Il n’est pas possible de soutenir que la division générale a outrepassé sa compétence

[24] Le prestataire soutient que la division générale n’avait pas le pouvoir de décider si la raison de sa démission était valide parce que son départ était fondé sur son expérience personnelle d’intimidation de la part de son employeur. Le prestataire affirme que sa décision de quitter son emploi était fondée sur des raisons subjectives basées sur ses droits de la personne et ses préoccupations concernant la sécurité au travailNote de bas de page 28.

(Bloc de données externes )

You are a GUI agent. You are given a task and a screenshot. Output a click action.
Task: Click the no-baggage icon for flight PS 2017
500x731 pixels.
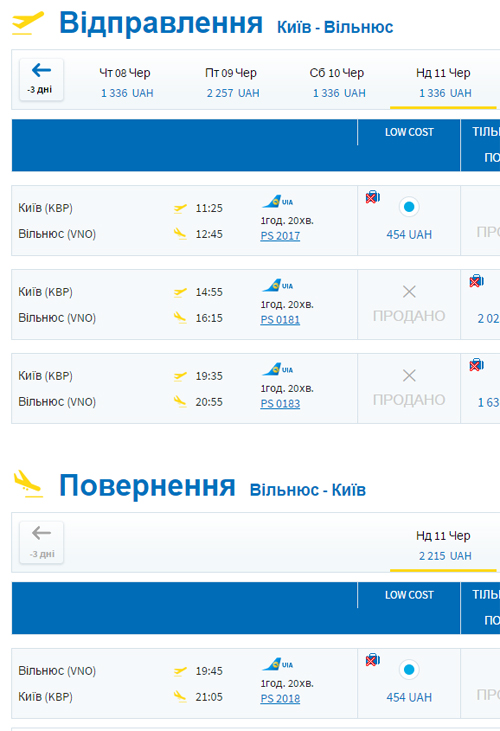373,198
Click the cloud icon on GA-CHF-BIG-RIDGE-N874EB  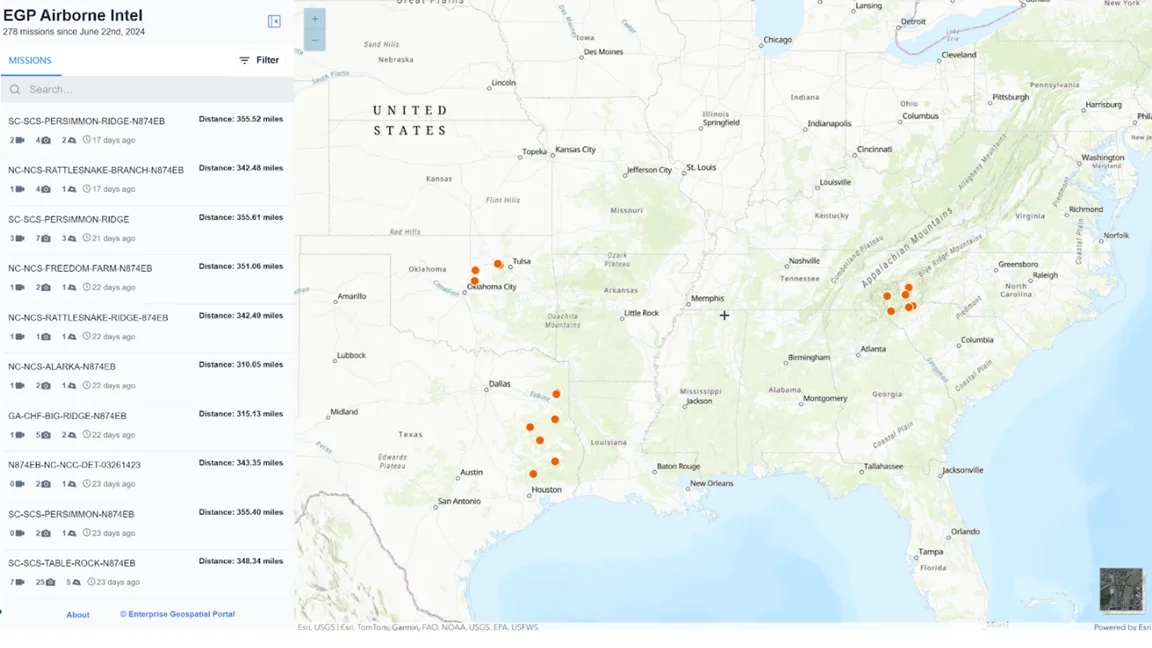(72, 434)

[25] La division générale devait déterminer pourquoi le prestataire ne travaillait plus. Lorsqu’il a présenté sa demande de prestations, il a indiqué qu’on l’avait congédié de son emploiNote de bas de page 29. Le prestataire a déposé un grief concernant son congédiement. Il fait valoir que le règlement de ce grief incluait la possibilité pour lui de démissionner à la date à laquelle il a été congédiéNote de bas de page 30.

[26] La division générale a examiné ces arguments fournis par le prestataire. Elle a conclu qu’il avait été congédié et qu’il n’avait pas démissionné, malgré sa preuve concernant le règlementNote de bas de page 31. La division générale a fondé cette conclusion sur son examen de la preuve et a établi un fait. Il n’est pas possible de soutenir que la division générale a commis une erreur en rendant cette décision.

[27] La division générale a fait remarquer que si elle avait conclu que le prestataire avait effectivement démissionné, elle aurait décidé qu’il n’était pas fondé à quitter son emploi parce que son départ n’était pas la seule solution raisonnable dans son casNote de bas de page 32. Toutefois, d’après la décision de la division générale, le prestataire avait été congédié et il n’avait pas démissionné.

[28] Il n’est pas possible de soutenir que la division générale a commis une erreur en commentant la validité des raisons de la démission du prestataire, si elle avait établi qu’il avait effectivement démissionné. Si la division générale avait rendu cette décision, elle aurait dû décider si le prestataire était fondé à quitter son emploi, ce qui exige un examen des raisons de son départ. Cela aurait fait partie de son champ de compétence.

[29] En plus des arguments du prestataire, j’ai également examiné les autres moyens d’appel. Le prestataire n’a relevé aucune injustice procédurale de la part de la division générale et je ne vois aucune preuve d’une telle injustice. Il n’est pas possible de soutenir que la division générale a commis une erreur de droit.

[30] Le prestataire n’a signalé aucune erreur que la division générale aurait commise et qui pourrait conférer à l’appel une chance de succès. Par conséquent, je refuse la permission de faire appel.

Conclusion

[31] La permission de faire appel est refusée. Par conséquent, l’appel n’ira pas de l’avant.